Saved entries:
-- Opening Marker --

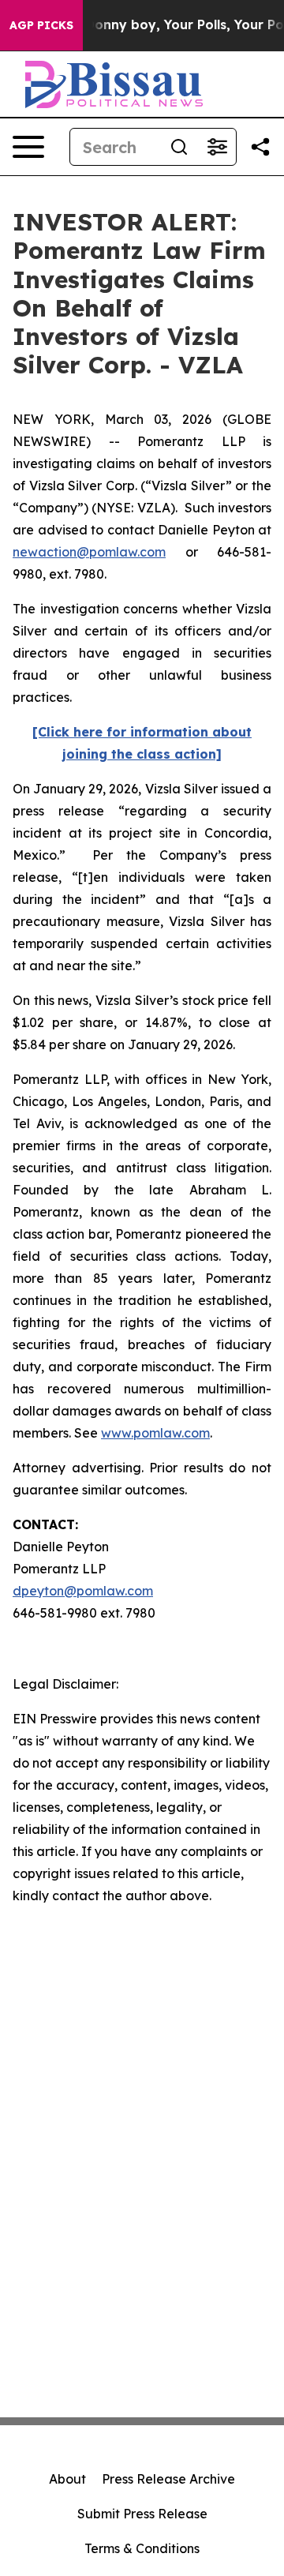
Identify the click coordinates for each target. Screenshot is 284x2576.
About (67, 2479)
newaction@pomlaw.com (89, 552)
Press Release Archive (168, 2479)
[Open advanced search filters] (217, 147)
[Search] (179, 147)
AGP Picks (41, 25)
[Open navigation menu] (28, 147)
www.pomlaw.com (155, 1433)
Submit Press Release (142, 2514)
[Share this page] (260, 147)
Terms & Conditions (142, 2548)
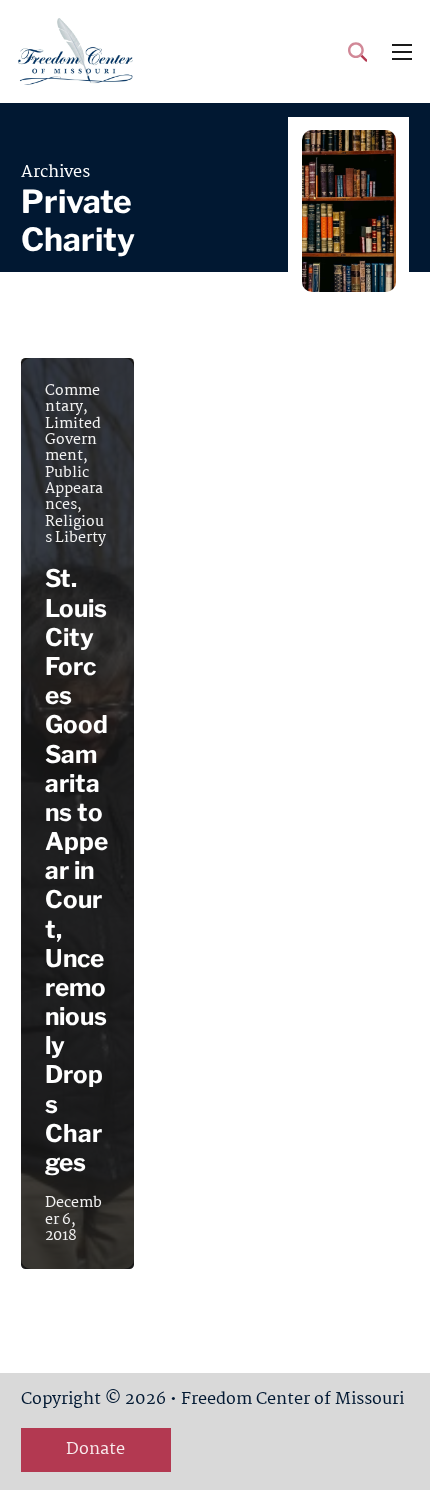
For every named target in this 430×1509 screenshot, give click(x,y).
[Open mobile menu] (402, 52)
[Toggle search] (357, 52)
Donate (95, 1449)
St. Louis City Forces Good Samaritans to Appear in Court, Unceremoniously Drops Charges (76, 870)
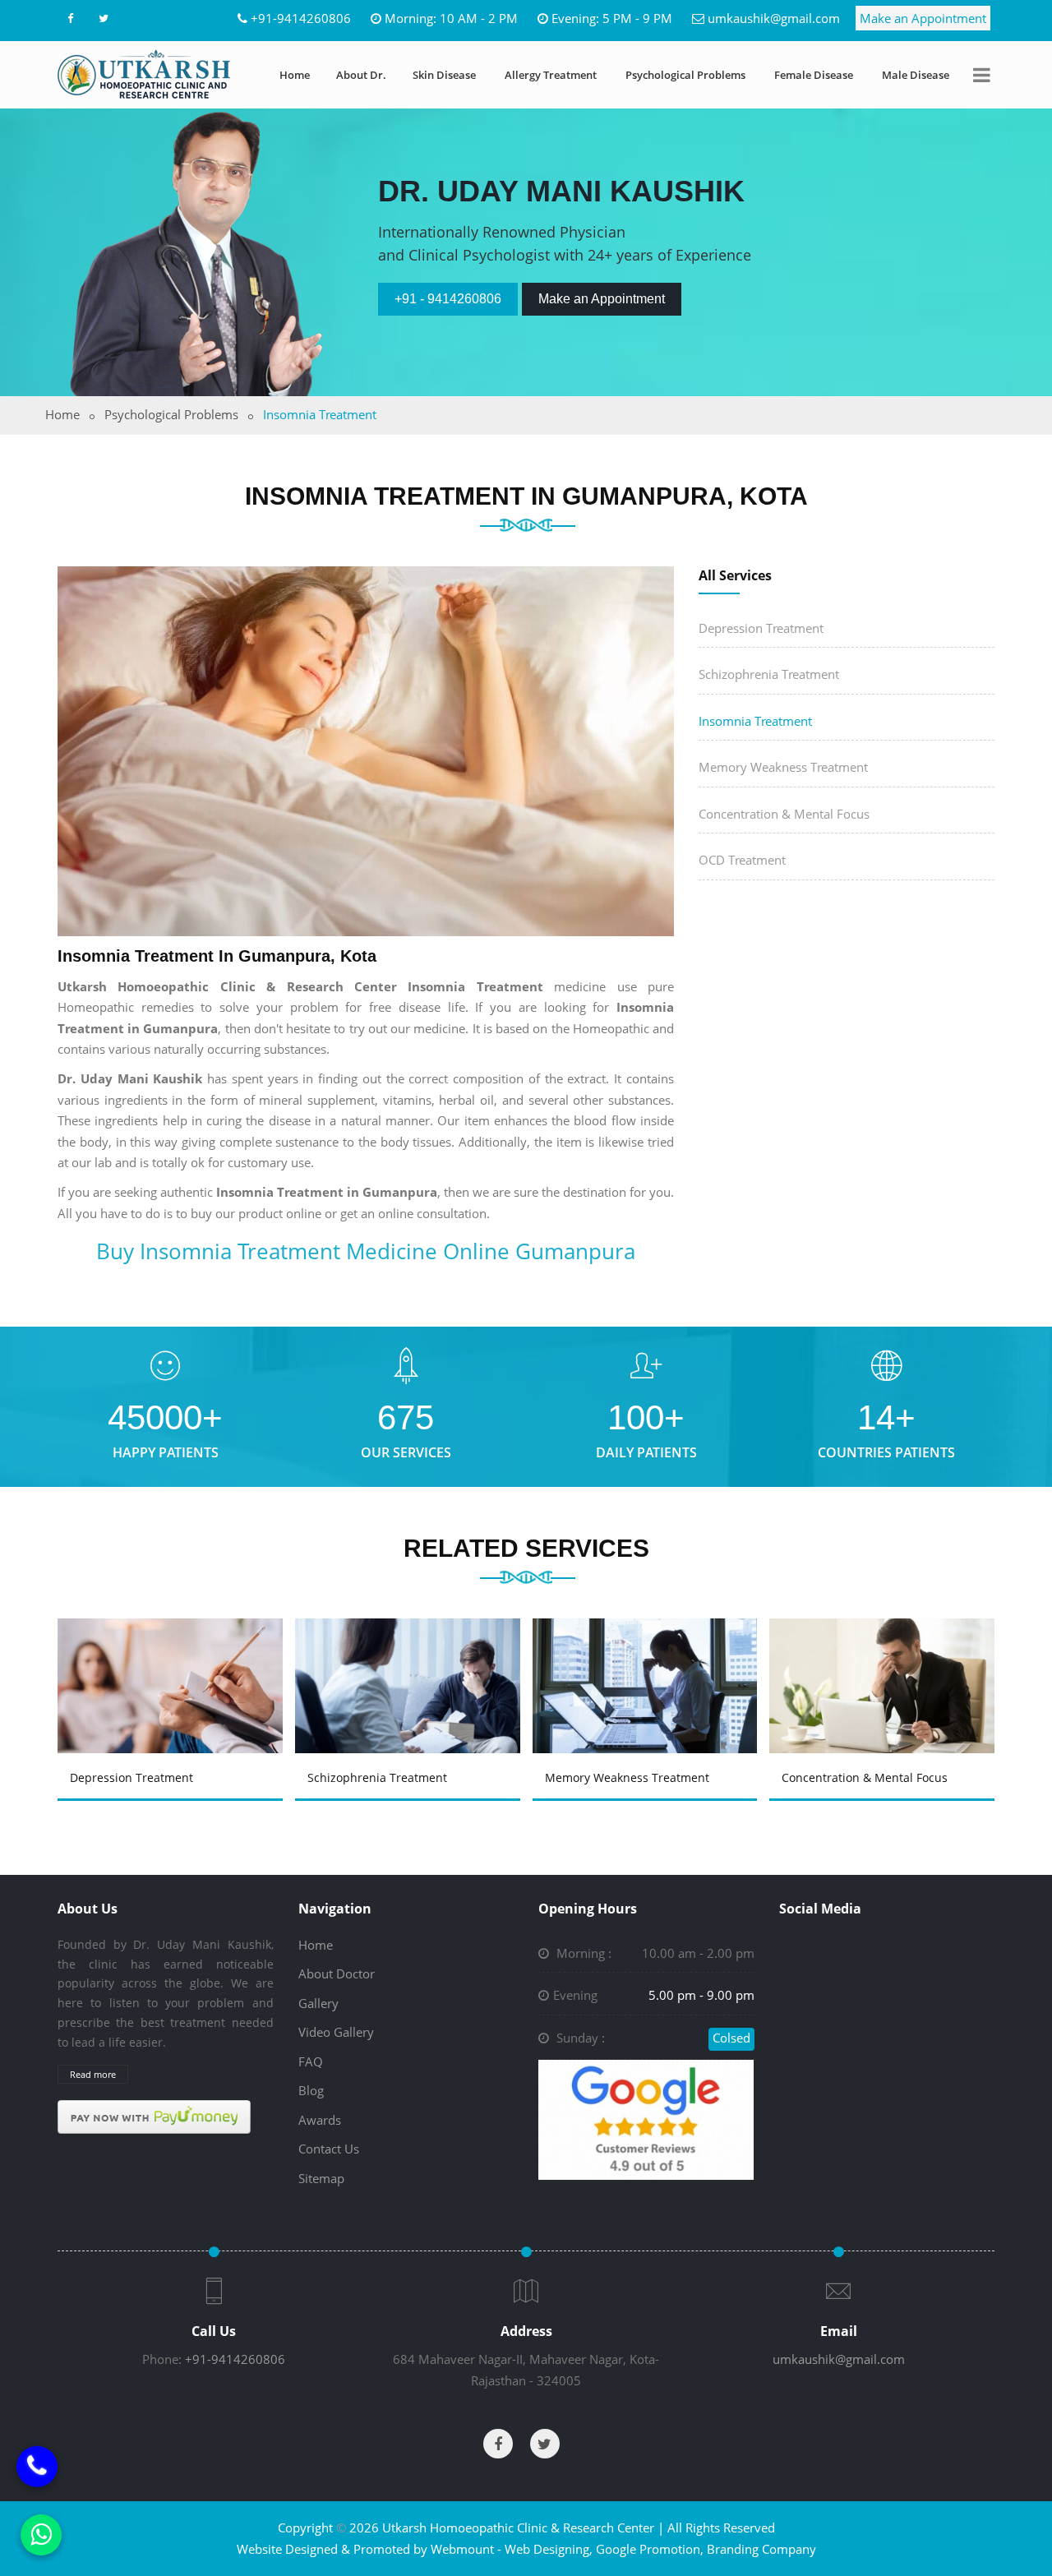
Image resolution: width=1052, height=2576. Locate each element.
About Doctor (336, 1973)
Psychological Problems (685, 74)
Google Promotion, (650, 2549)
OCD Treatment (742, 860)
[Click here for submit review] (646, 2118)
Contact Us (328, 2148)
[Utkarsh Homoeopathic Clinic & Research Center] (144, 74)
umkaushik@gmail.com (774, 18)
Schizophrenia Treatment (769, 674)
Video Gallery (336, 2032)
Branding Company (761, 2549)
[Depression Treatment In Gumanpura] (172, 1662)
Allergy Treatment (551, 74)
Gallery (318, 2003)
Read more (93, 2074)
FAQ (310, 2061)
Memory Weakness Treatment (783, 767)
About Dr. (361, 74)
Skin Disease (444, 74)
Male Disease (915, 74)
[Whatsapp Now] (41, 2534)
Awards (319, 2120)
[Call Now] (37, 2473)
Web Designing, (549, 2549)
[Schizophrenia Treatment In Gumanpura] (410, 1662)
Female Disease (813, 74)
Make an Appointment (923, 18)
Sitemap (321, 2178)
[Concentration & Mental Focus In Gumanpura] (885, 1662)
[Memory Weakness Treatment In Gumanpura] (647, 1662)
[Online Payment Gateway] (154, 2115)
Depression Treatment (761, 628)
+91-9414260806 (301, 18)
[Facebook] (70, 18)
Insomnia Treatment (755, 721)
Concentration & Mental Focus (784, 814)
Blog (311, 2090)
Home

-- Closing Marker --

- Problem statement -
Repeat exactly the lines above, starting with the line that contains "Skin Disease (444, 74)" and ending with the last line, both included, and nothing else.

- Solution to this problem -
Skin Disease (444, 74)
Male Disease (915, 74)
[Whatsapp Now] (41, 2534)
Awards (319, 2120)
[Call Now] (37, 2473)
Web Designing, (549, 2549)
[Schizophrenia Treatment In Gumanpura] (410, 1662)
Female Disease (813, 74)
Make an Appointment (923, 18)
Sitemap (321, 2178)
[Concentration & Mental Focus In Gumanpura] (885, 1662)
[Memory Weakness Treatment In Gumanpura] (647, 1662)
[Online Payment Gateway] (154, 2115)
Depression Treatment (761, 628)
+91-9414260806 (301, 18)
[Facebook] (70, 18)
Insomnia Treatment (755, 721)
Concentration & Mental Focus (784, 814)
Blog (311, 2090)
Home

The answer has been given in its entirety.